To do =
Can you write out every line from the start of the records below through the line containing "The height and", leaving out any pictures?

Information supplied =

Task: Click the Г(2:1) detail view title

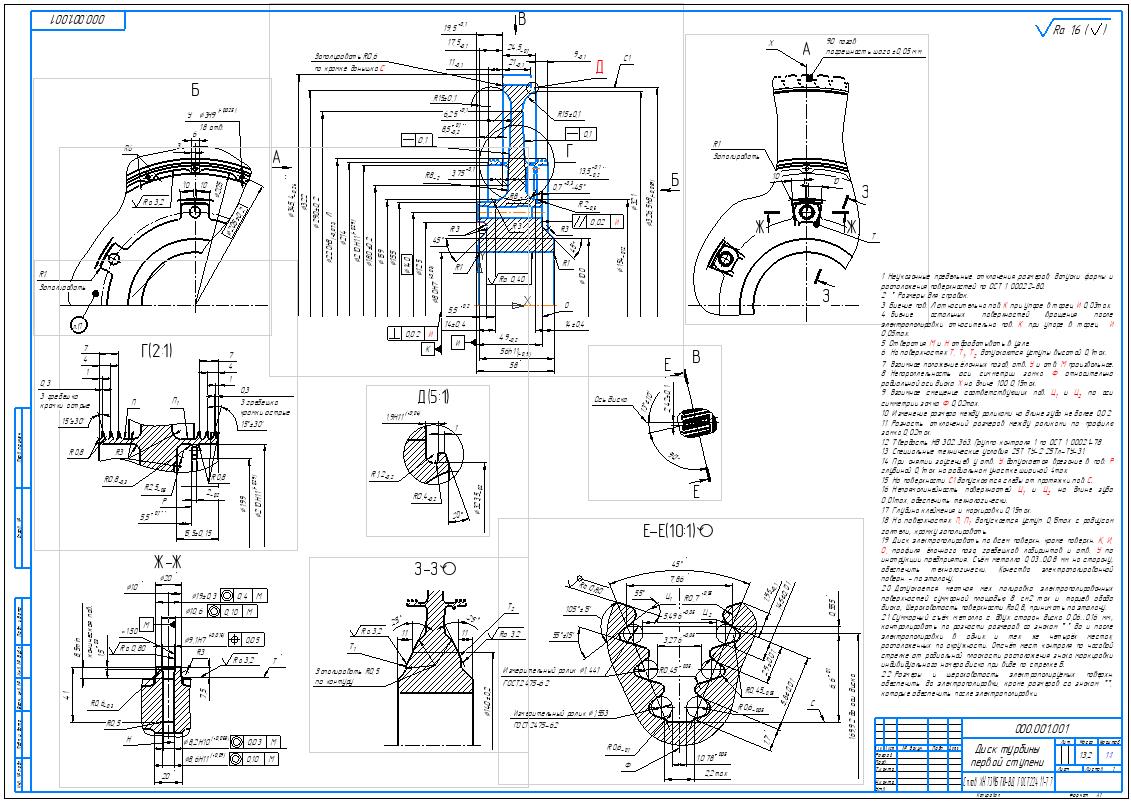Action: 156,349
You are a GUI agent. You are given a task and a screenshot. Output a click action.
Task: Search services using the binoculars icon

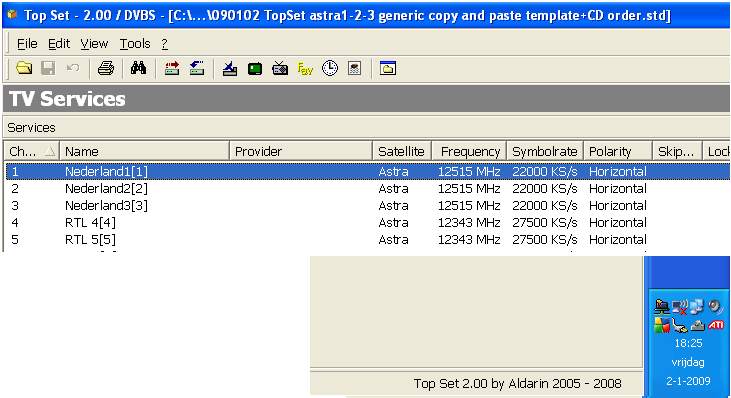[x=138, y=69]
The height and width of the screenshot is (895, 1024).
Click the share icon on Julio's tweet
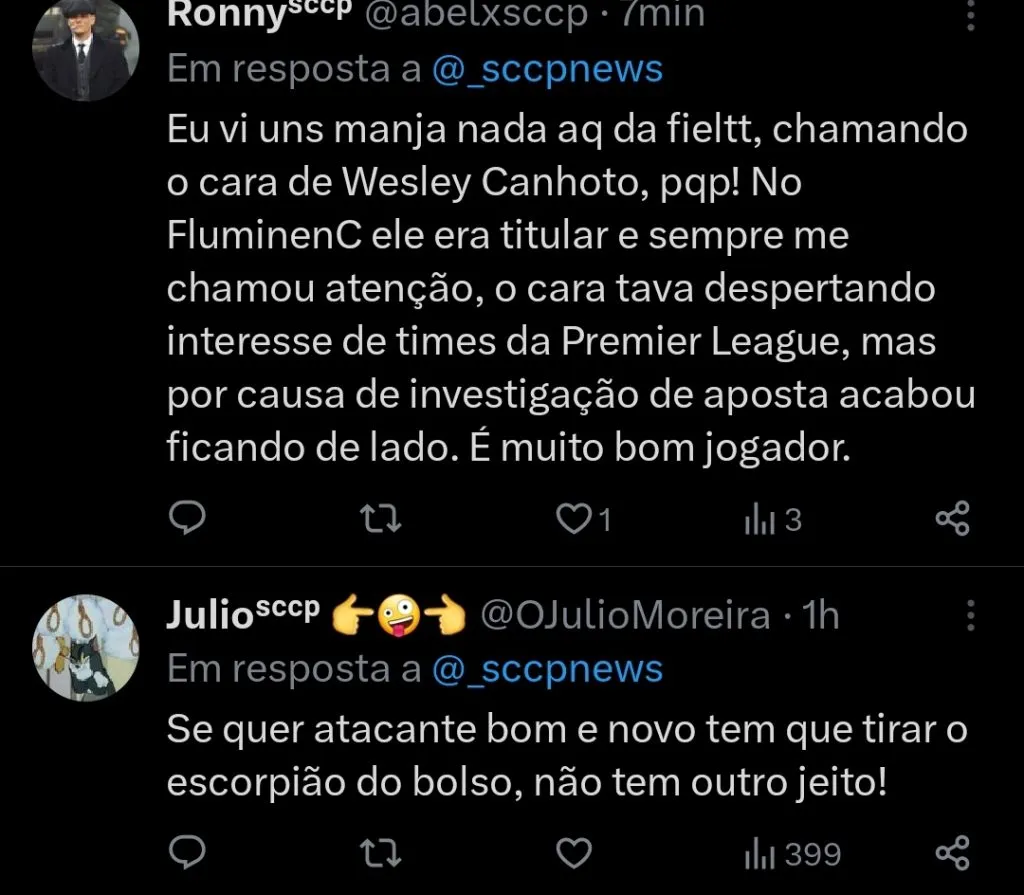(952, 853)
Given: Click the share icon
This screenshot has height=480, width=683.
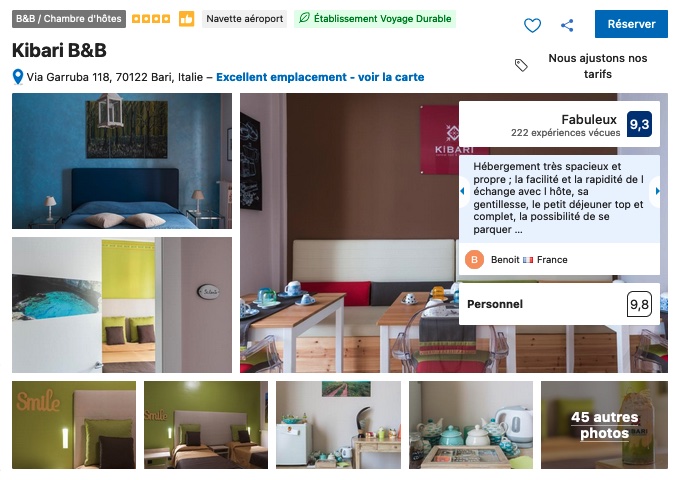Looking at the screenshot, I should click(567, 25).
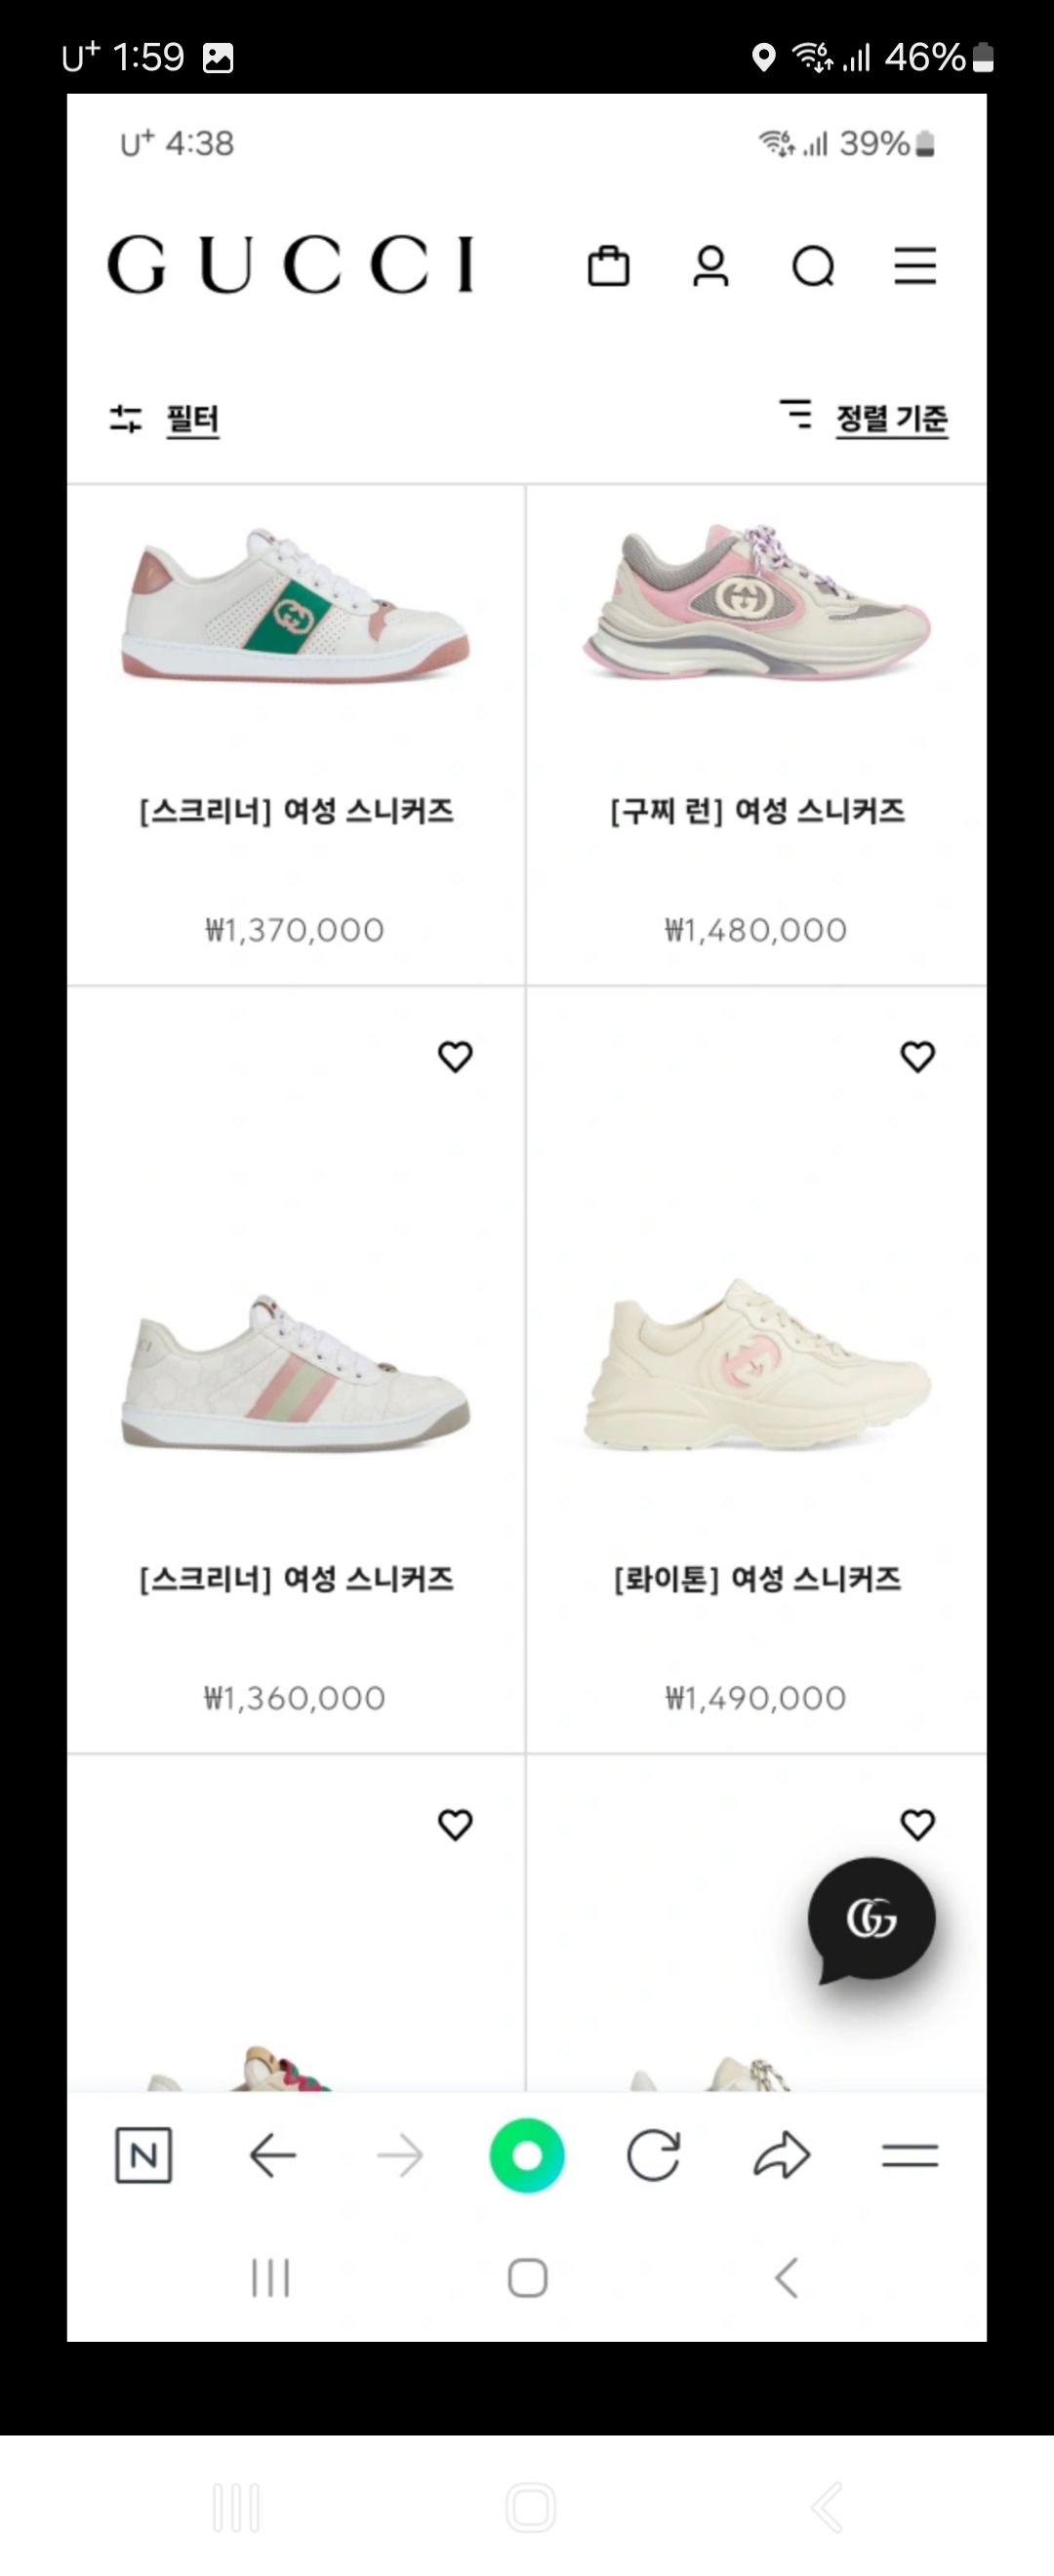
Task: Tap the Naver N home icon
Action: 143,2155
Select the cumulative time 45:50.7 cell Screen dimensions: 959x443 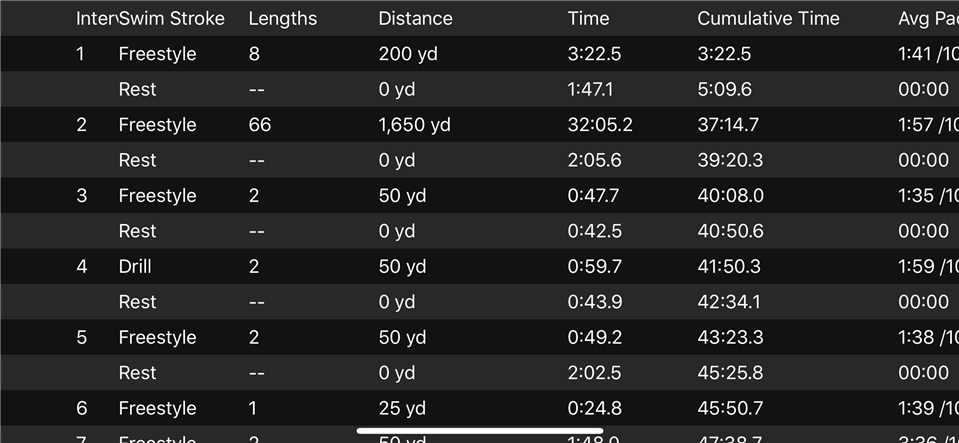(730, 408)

Solution to this task =
Task: Click the Г(2:1) detail view title

Action: 156,349
You are a GUI agent. You are given a task and a screenshot. Output a click action.
Task: Search services using the binoculars icon

[x=138, y=69]
The height and width of the screenshot is (895, 1024).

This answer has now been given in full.